Now, I need to rectify my error a.k.a change my weights

> Backpropagation - So I am backtracking starting from the last layer towards the first layer to see how each of the weight matrices is having an influence on the final error.
> I also realised in the last post, in order to get how a variable independently influences a function, I need to consider all other variables as constant and take the derivative of that function w.r.t the variable of interest.
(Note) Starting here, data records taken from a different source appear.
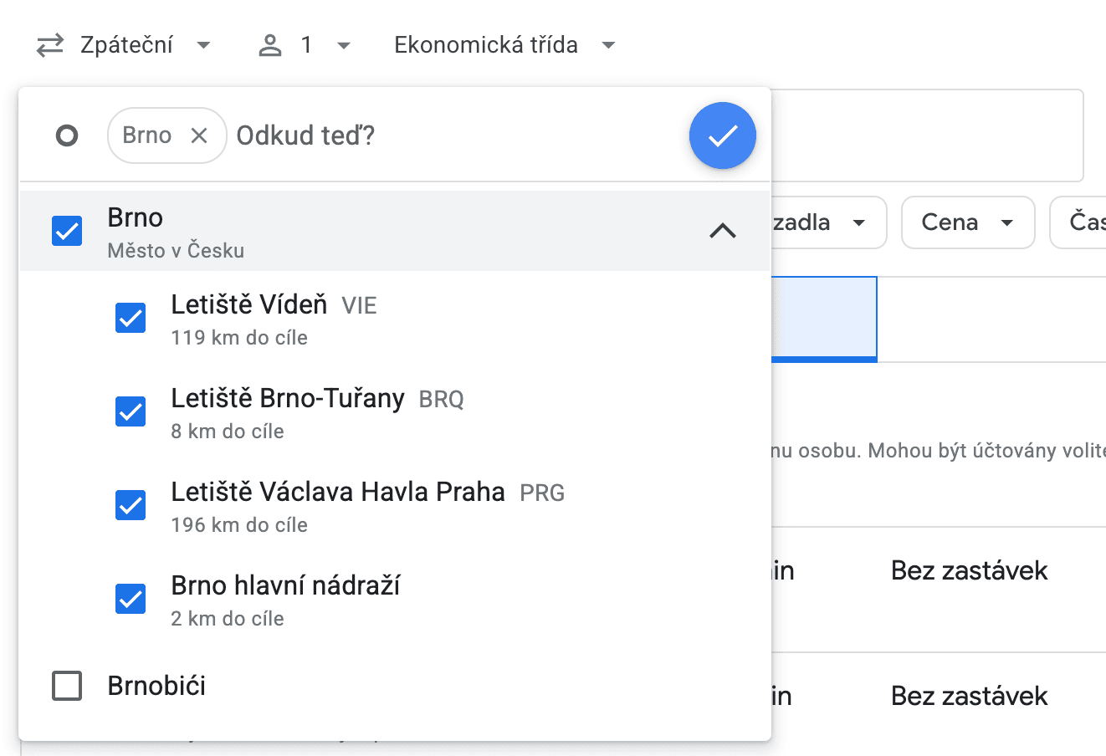Open the passenger count dropdown
The height and width of the screenshot is (756, 1106).
coord(325,45)
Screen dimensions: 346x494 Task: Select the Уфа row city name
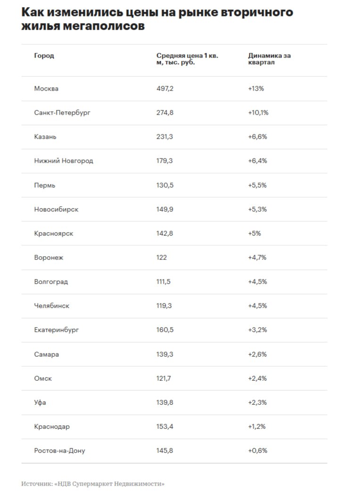pos(40,402)
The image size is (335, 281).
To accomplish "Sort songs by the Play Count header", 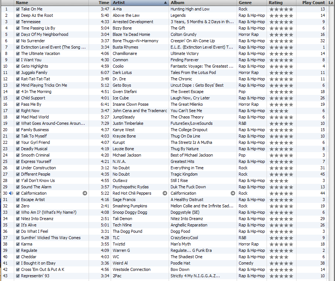I will [313, 3].
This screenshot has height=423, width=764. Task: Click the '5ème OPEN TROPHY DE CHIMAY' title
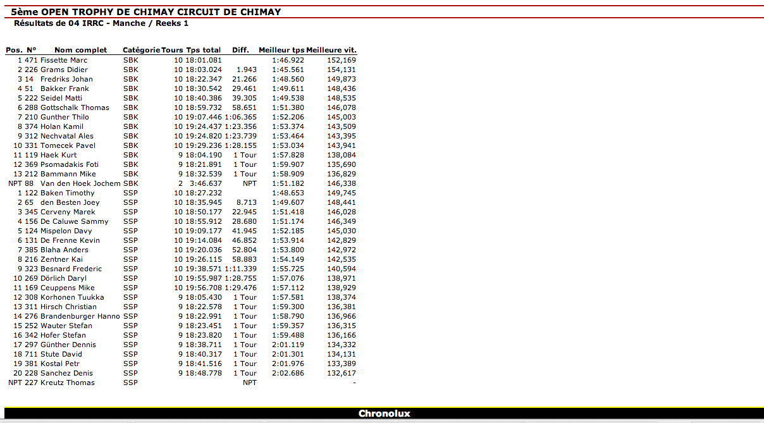point(146,12)
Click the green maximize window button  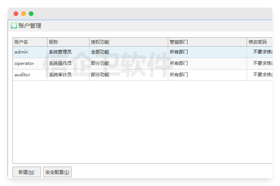pos(31,14)
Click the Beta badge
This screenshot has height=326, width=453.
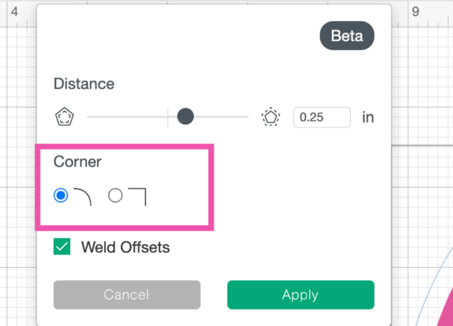[x=347, y=36]
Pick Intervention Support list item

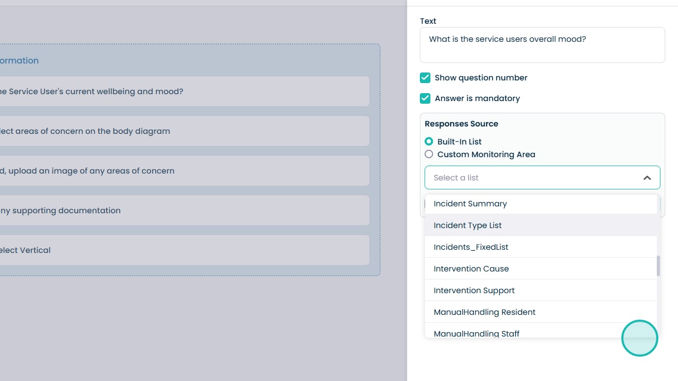point(474,291)
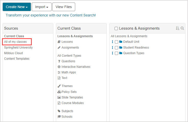The image size is (188, 122).
Task: Click the move arrow beside Student Readiness
Action: point(112,48)
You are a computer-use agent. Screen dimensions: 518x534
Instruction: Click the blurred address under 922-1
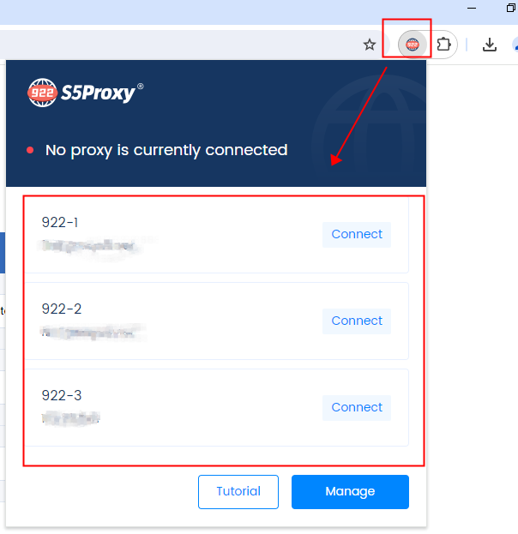click(90, 246)
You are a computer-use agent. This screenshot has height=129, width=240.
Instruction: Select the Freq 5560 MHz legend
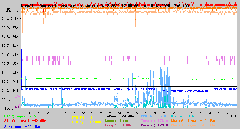118,125
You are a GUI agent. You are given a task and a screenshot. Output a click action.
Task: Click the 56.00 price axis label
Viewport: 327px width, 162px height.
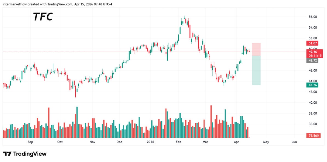(312, 17)

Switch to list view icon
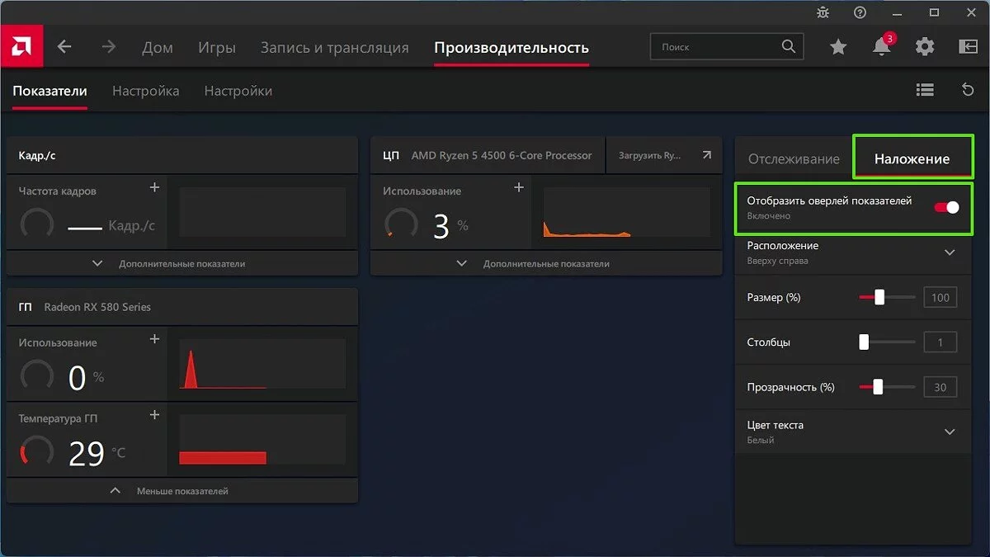pyautogui.click(x=925, y=90)
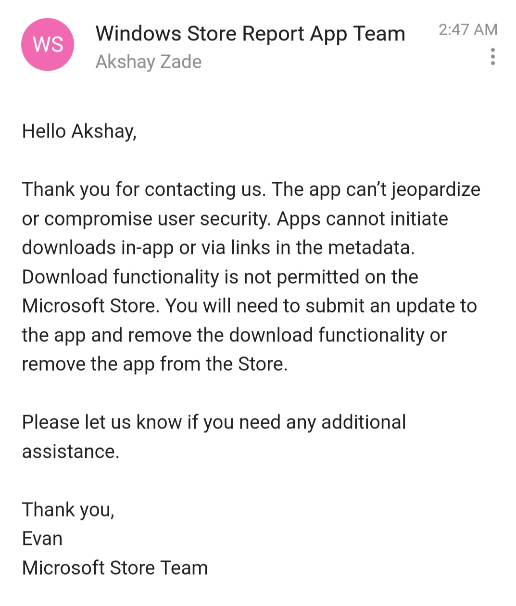516x606 pixels.
Task: Click the text 'Microsoft Store. You will need'
Action: pos(161,306)
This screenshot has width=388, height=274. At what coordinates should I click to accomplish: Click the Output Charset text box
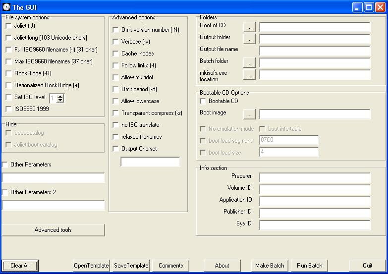click(x=150, y=162)
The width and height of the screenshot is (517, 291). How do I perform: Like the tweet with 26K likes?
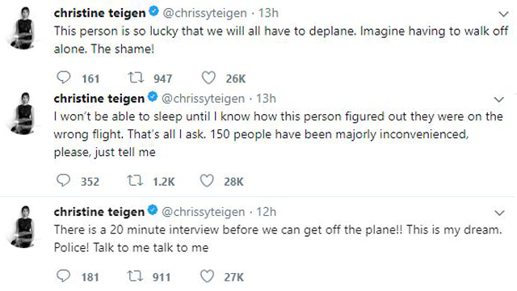pyautogui.click(x=208, y=78)
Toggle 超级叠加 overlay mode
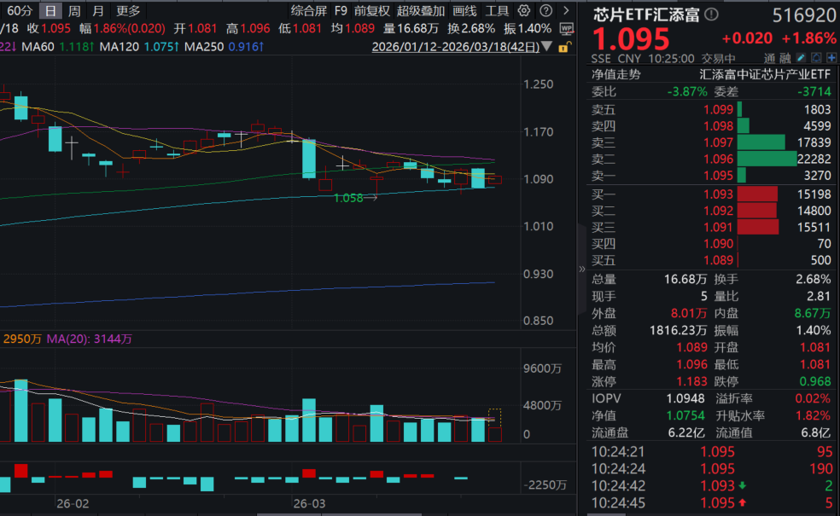This screenshot has height=516, width=840. (421, 11)
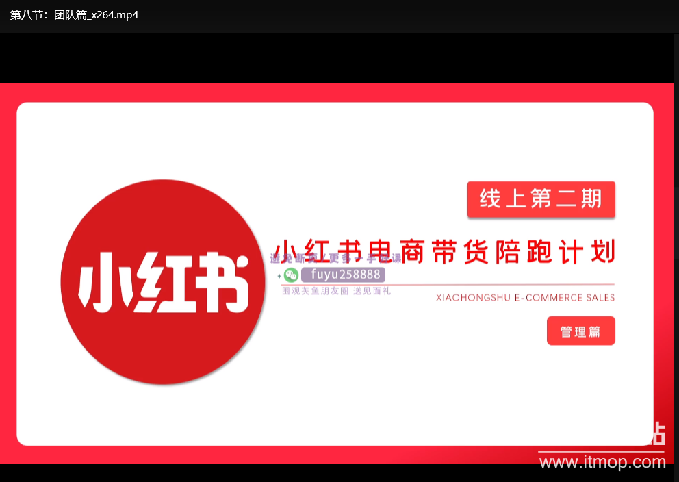This screenshot has height=482, width=679.
Task: Select the fuyu258888 account label
Action: (x=344, y=275)
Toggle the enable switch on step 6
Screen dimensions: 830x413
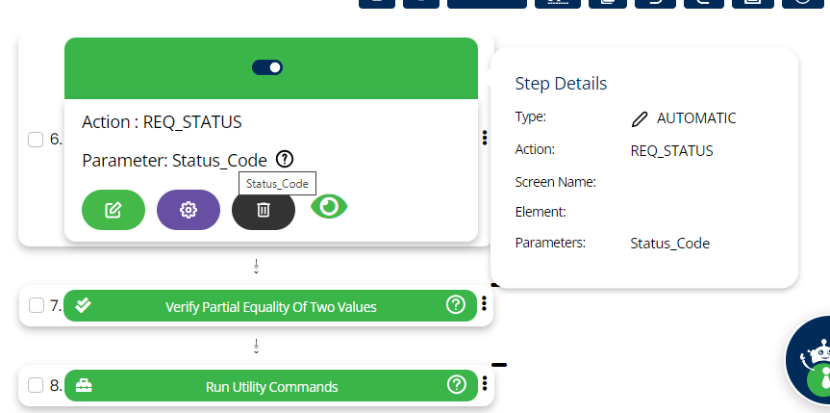267,67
This is sort of the definition of a partial derivative of a variable.
> So I take the partial derivatives of the final error function with respect to individual weight matrices and propagate that back to the respective layers so that they can "tweak" their weights accordingly.

Something of this sort:
J(W) = (blah)(y-y^) #y - actual value

y^ = a(z(4)) #a-activation function
z(4) = a(3) * W(3) #W(3) is the weights used to reach layer 4 from layer 3

a(3) = act_function(z(3))
z(3) = a(2) * W(2)

a(2) = act_function(z(2))
z(2) = a(1) * w(1)

a(1) = act_function(z(1))
z(1) = X * w(1) # X- inp features

So I can say that -

changes in J w.r.t W2 =(change in J wrt y^)
*(change in y^ w.r.t z(4))
*(change in z(4) w.r.t a(3))
*(change in a(3) w.r.t z(3))
*(change in z(3) w.r.t W2)!!

Need to do this much which I then subtract from the existing W3. This is sort of equivalent to me "taking a step down" from that hill seen in previous posts (w.r.t W3!)..

> I have tried not to include any formula to sort of retain continuity, as formulas intimidate me! (although once I understood the story , it shouldn't be hard to understand them as well)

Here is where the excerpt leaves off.